The van was already there. And Gertrud, smoking a cigarette, was waiting with another woman for the photographer and his model.
J.: Hello Gertrud! Let me introduce Margaret to you.
G.: Hi, said Gertrud with a coarse voice. Here is Carolyn, who works for my client. She assists me.
After having chosen a spot, Johnny began to install various cameras mounted on tripods and silvery screens in the sand.
The designer and her assistant put an old marine trunk in the makeshift outdoors studio to create a buccaneer ambiance.

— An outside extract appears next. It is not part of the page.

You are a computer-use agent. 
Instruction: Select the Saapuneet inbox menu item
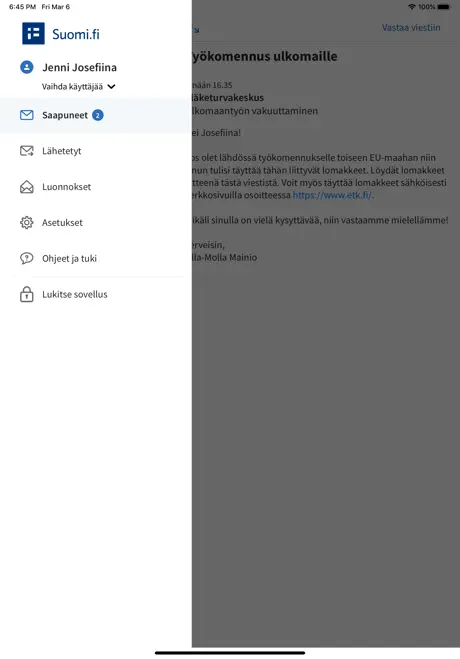point(96,115)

Margaret went into the van with the other women. A few minutes later she came out wearing a gorgeous ensemble consisting of a sleeveless woolen grege jacket over a white cotton blouse and a long assorted skirt. On her feet she wore raw leather stilettos.
Carolyn tied a pearl necklace around Margaret's neck and straightened out the clothes. Gertrud decided to comb the model's long hair on one side.
Johnny told her how to hold herself, reclining on the trunk with the left hand down on her hip and the other up touching the nape of her neck. And he began shooting.
When he had completed a first series he moved the cameras to have another angle with the scenery, changed some light filters, and did another series.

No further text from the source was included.